▶ _Written request_
Convert the data lines into a JSON list of strings, one string per line and no blank lines. Begin at the line containing "Select the 9-4、循环教学经历证明.doc document icon" and stop after the line containing "pos(60,164)".
==== Dataset content ====
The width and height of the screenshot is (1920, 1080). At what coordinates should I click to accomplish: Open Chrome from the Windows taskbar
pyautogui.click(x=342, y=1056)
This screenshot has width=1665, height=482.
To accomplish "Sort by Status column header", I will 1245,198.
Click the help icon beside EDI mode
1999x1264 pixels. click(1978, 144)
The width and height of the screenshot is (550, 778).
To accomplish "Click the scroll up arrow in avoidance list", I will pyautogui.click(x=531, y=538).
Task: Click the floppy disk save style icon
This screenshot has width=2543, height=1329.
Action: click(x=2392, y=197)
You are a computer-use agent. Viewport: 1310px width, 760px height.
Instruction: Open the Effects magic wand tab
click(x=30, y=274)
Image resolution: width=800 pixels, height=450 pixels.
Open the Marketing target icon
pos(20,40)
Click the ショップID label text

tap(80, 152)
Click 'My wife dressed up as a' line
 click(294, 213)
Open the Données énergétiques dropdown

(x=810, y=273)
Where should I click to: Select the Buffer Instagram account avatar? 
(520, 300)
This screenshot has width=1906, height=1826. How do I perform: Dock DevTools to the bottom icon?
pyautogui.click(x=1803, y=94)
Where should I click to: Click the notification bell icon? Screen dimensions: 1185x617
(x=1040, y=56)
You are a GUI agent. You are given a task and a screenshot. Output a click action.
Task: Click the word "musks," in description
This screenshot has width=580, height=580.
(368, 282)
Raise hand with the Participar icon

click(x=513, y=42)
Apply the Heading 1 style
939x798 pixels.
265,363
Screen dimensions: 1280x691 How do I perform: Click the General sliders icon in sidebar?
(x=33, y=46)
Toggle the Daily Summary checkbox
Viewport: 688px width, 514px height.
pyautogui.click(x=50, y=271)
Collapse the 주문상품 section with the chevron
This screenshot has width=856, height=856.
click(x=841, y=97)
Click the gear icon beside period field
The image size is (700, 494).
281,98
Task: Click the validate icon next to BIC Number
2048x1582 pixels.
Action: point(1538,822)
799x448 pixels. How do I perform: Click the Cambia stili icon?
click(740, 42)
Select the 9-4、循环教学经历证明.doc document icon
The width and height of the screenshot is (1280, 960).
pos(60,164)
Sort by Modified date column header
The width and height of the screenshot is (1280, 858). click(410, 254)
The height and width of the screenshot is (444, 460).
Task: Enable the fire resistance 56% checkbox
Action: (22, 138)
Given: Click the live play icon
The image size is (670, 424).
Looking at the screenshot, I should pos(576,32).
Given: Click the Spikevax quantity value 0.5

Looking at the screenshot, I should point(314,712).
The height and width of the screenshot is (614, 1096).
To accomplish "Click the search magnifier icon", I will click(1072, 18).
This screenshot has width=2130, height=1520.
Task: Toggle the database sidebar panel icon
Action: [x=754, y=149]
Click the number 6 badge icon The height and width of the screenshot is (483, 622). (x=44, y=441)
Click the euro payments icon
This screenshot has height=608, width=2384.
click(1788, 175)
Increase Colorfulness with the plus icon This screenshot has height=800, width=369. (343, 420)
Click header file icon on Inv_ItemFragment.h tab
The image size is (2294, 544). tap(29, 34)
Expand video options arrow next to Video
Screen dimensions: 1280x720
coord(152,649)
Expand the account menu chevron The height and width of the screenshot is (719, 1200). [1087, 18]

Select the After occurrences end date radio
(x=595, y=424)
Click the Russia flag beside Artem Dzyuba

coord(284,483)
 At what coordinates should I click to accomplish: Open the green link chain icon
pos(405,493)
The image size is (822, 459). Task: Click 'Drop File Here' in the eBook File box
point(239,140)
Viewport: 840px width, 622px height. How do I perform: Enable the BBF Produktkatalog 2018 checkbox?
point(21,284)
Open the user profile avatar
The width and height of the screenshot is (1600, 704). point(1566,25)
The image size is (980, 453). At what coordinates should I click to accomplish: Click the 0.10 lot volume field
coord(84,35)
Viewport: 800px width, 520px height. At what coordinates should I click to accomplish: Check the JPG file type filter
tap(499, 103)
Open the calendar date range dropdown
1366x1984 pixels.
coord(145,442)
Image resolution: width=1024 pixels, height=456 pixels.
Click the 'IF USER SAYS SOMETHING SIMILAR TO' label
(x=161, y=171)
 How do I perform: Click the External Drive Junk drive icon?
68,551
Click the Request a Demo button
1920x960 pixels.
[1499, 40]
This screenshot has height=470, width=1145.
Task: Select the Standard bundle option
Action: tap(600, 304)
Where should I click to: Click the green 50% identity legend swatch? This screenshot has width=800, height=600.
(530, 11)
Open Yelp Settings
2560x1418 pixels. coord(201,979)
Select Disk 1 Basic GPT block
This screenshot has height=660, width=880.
====
▶ _Exercise result_
[
  "Select the 9-4、循环教学经历证明.doc document icon",
  "The width and height of the screenshot is (1280, 960).",
  "pos(60,164)"
]